DIRECTIONS FOR THIS TASK :: Reproduce the lines exactly, starting at the line containing "Task: Open the Tools menu in menu bar" and ending at the last of the lines, and omit the pictures from your answer.

SUPPLIED INFORMATION ::
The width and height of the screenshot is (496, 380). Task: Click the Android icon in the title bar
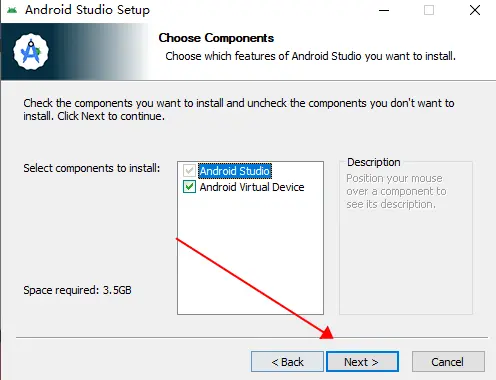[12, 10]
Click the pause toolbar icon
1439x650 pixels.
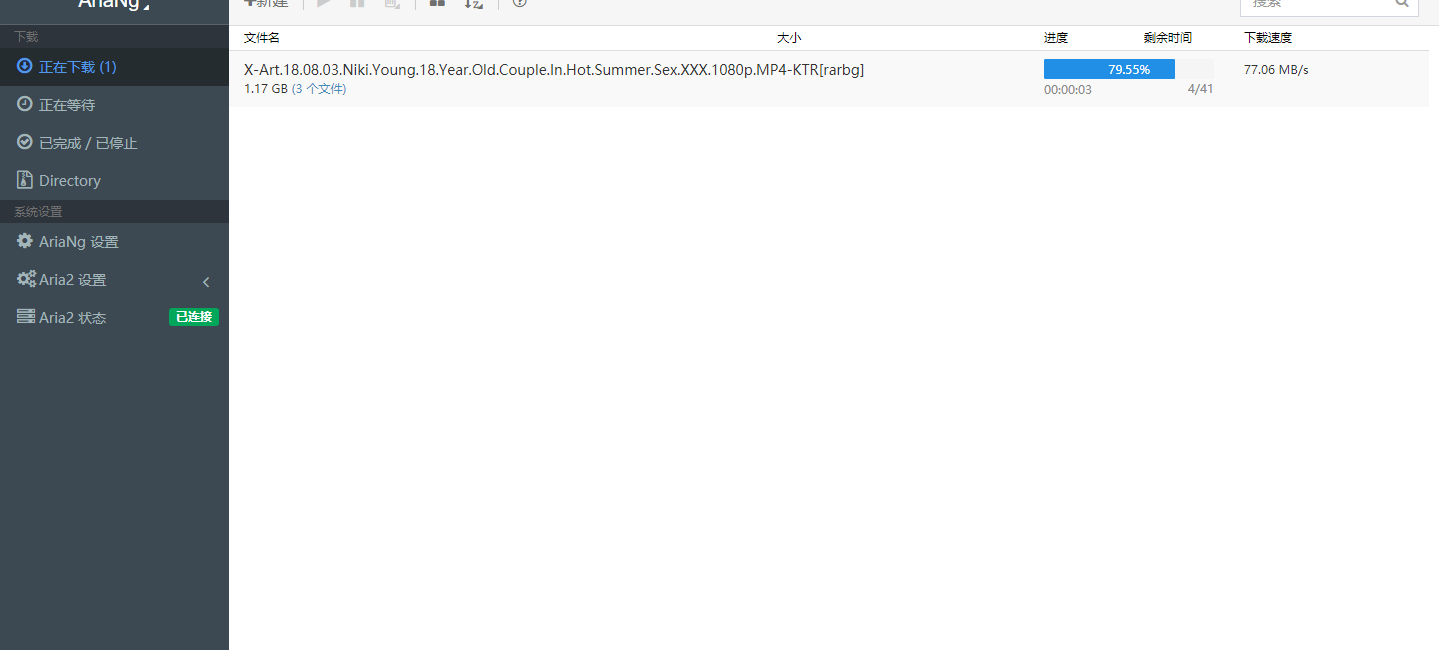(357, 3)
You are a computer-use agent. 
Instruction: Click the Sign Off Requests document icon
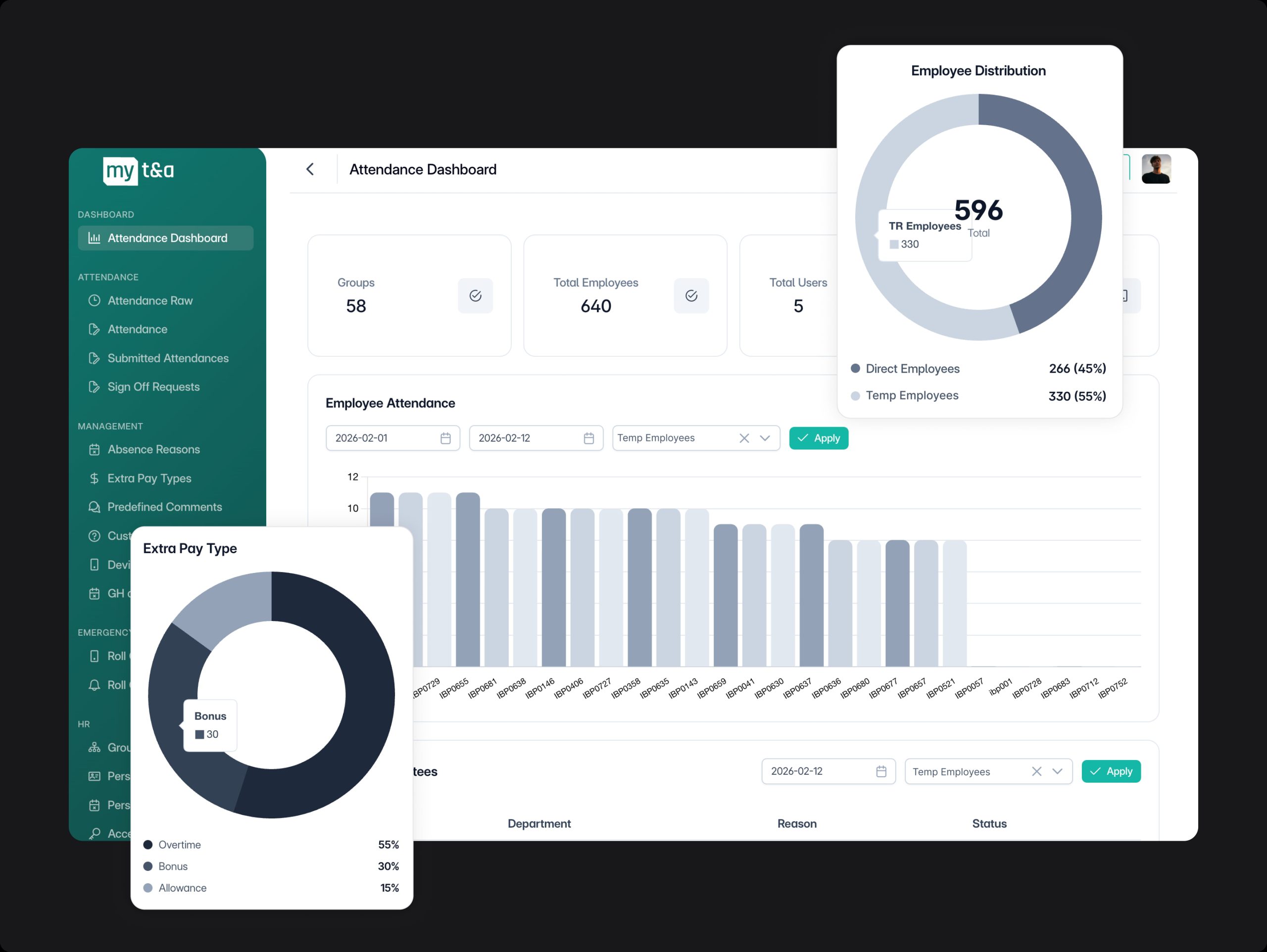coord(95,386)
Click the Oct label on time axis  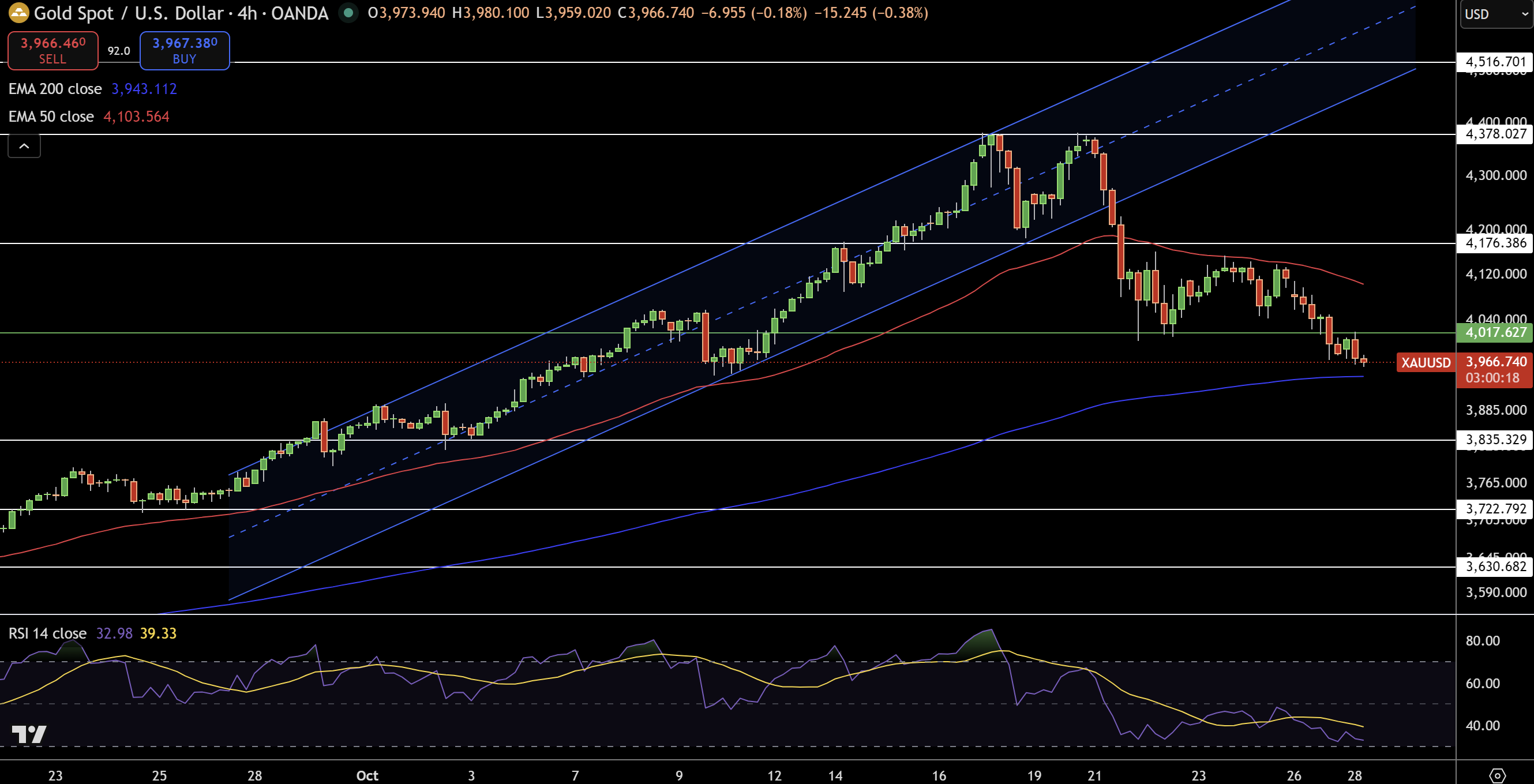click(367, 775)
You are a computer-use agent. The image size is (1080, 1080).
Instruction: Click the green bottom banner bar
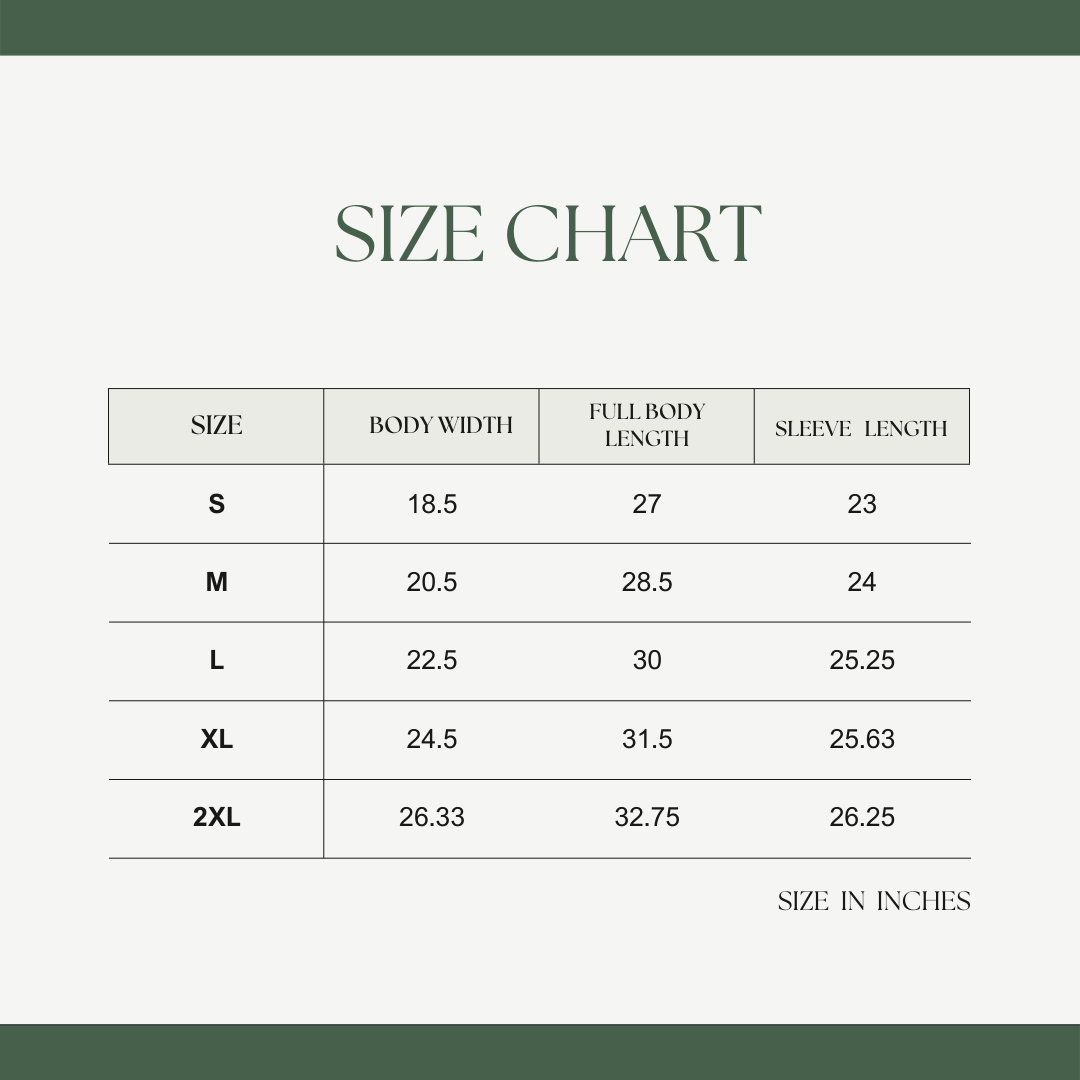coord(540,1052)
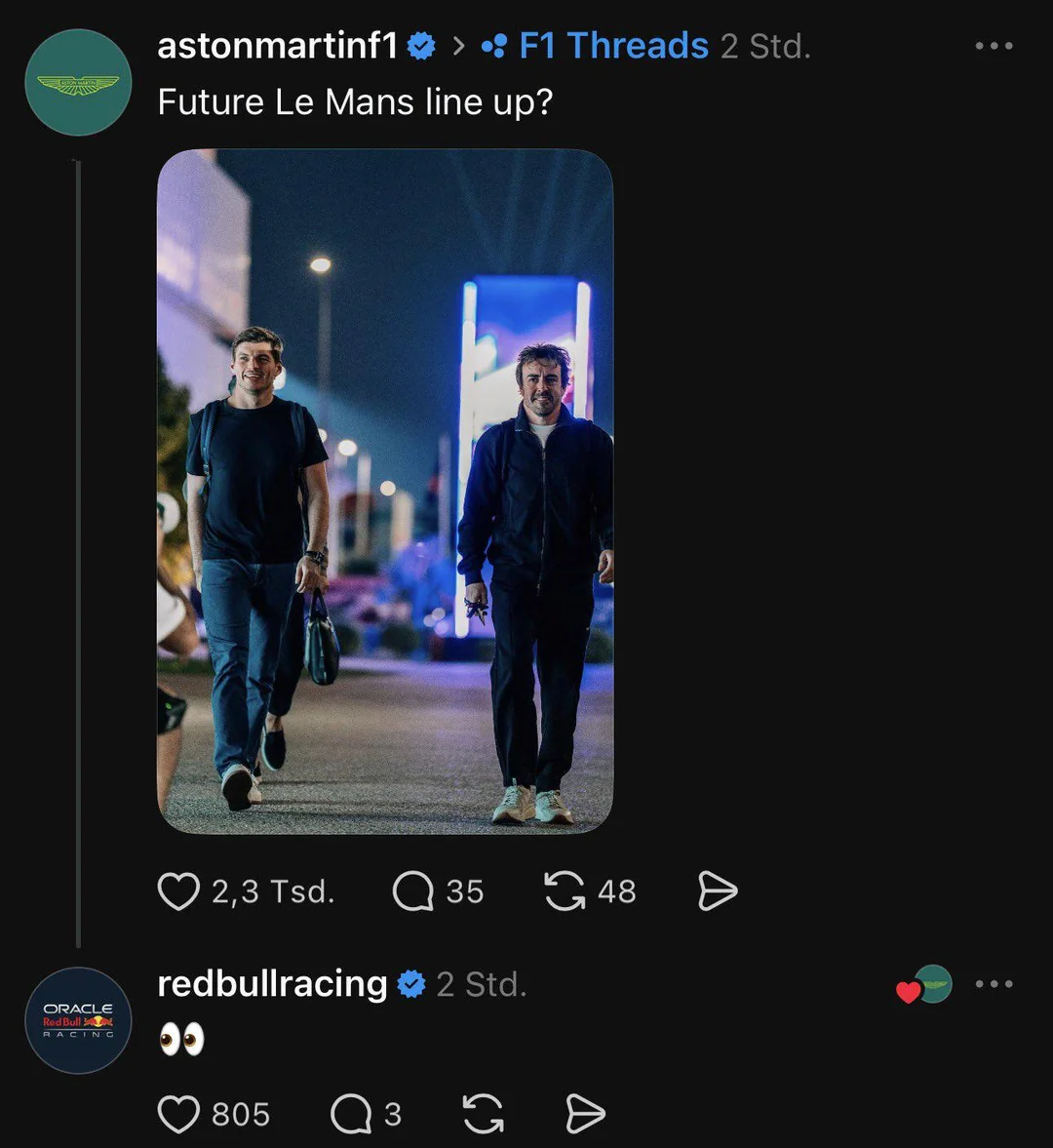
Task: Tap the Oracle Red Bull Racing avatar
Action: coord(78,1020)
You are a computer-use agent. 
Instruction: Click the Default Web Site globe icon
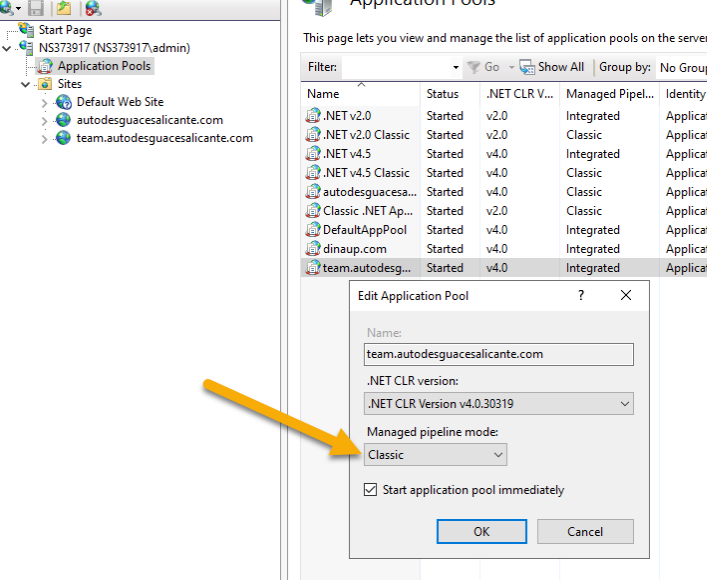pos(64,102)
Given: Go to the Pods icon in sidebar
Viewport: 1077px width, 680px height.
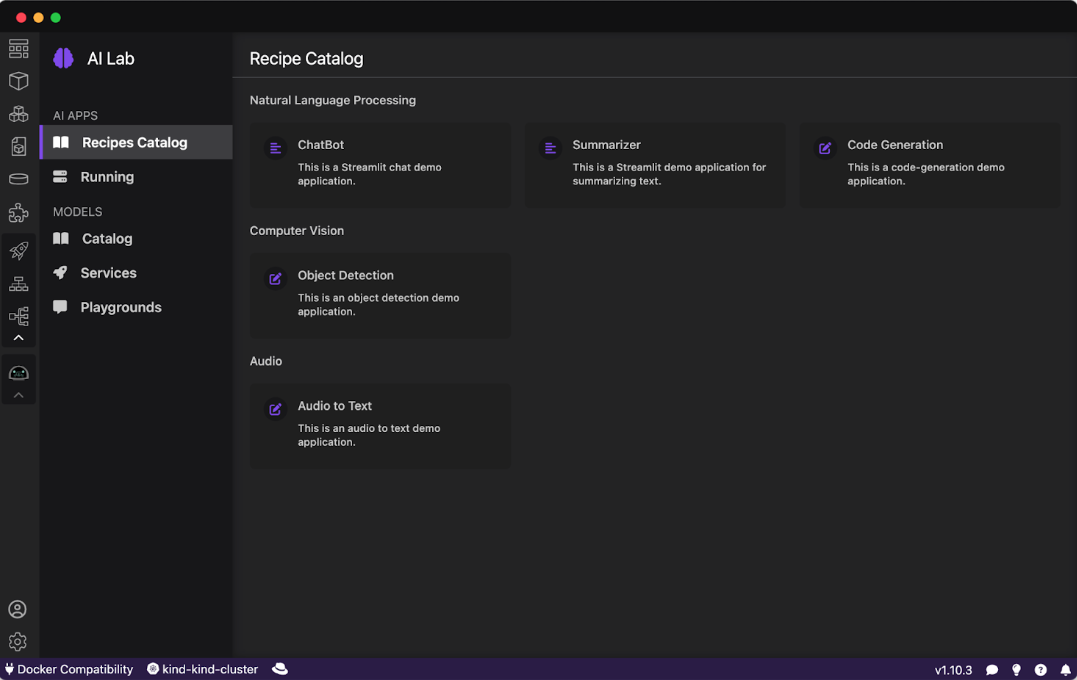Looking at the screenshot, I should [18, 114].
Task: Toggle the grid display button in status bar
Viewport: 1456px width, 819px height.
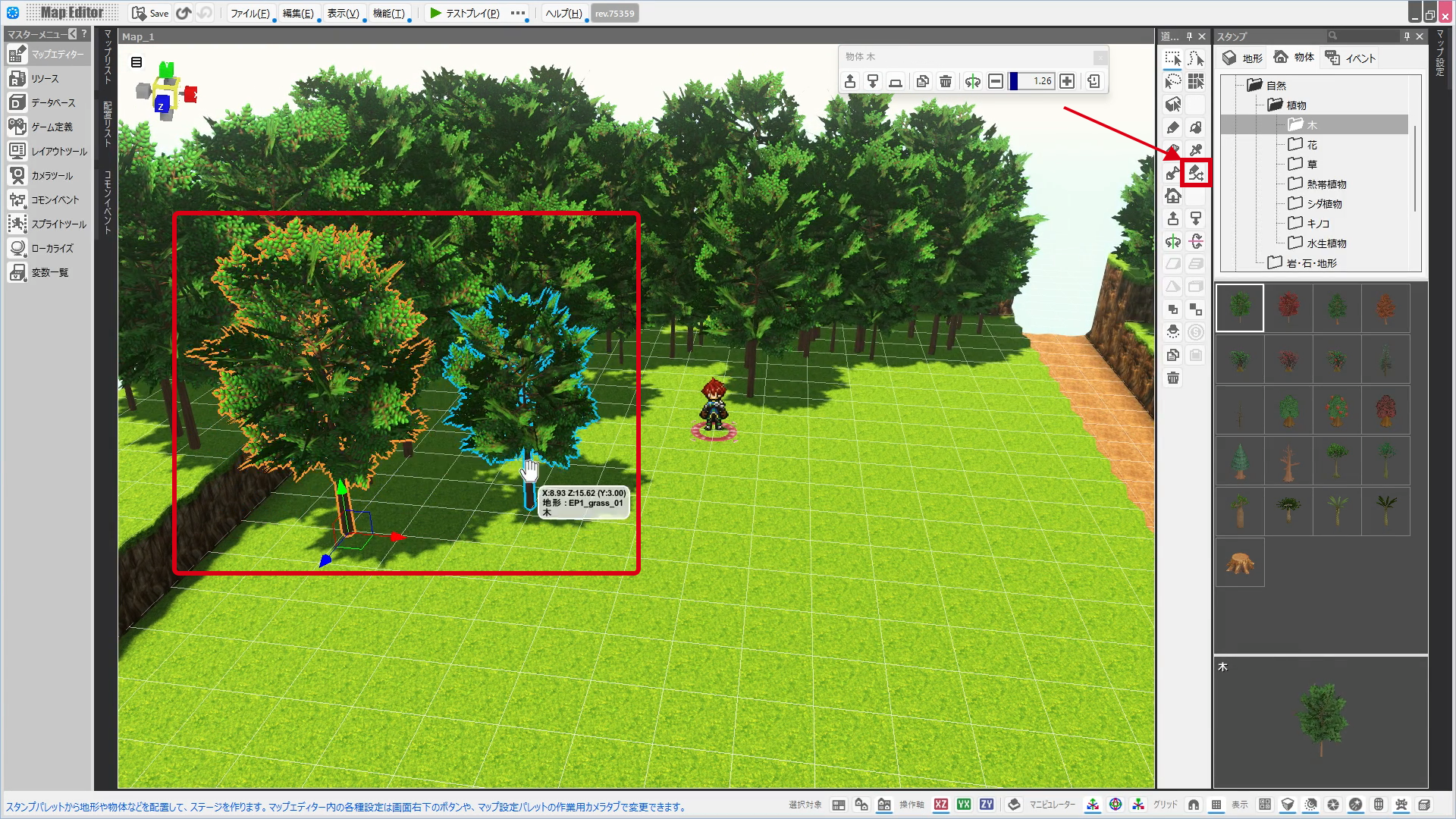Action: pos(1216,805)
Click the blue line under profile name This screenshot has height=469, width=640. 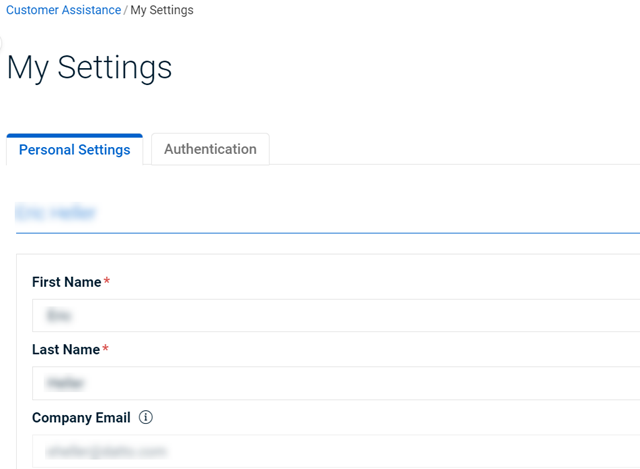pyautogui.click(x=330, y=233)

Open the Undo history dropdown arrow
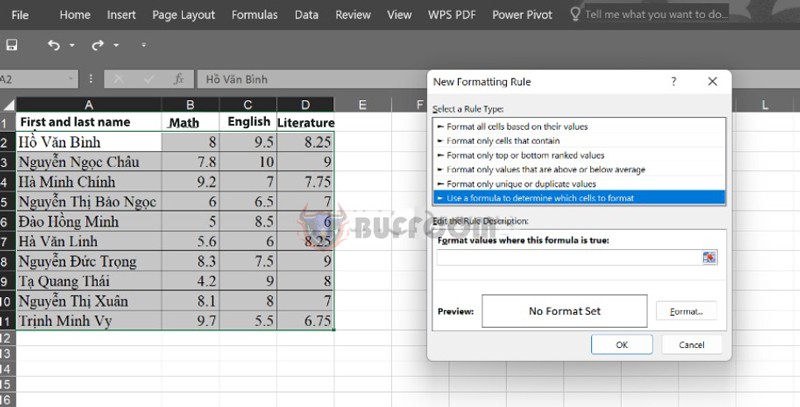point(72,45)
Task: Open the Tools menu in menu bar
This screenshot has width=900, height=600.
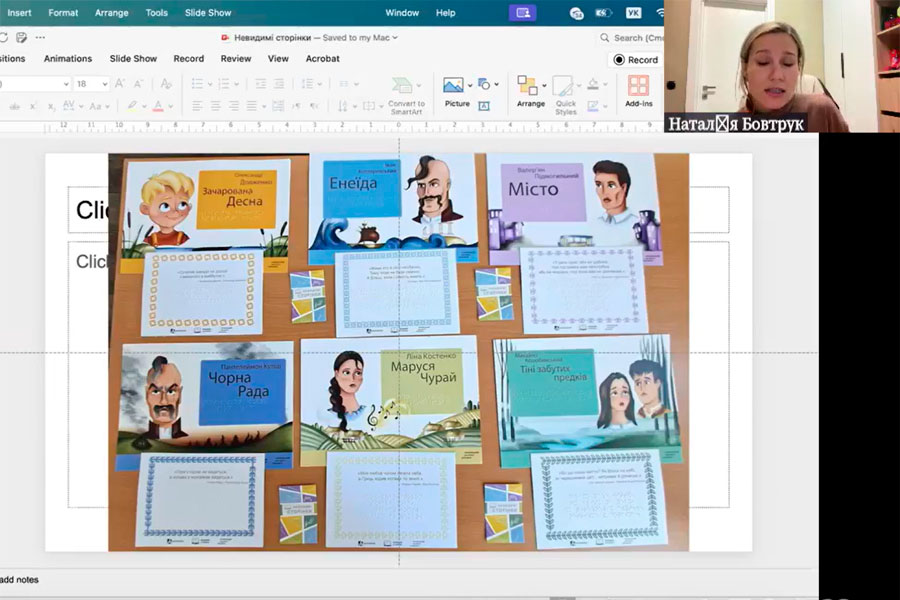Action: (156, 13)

SOLUTION FOR THIS TASK ::
Task: Open the Tools menu in menu bar
This screenshot has width=900, height=600.
Action: (156, 13)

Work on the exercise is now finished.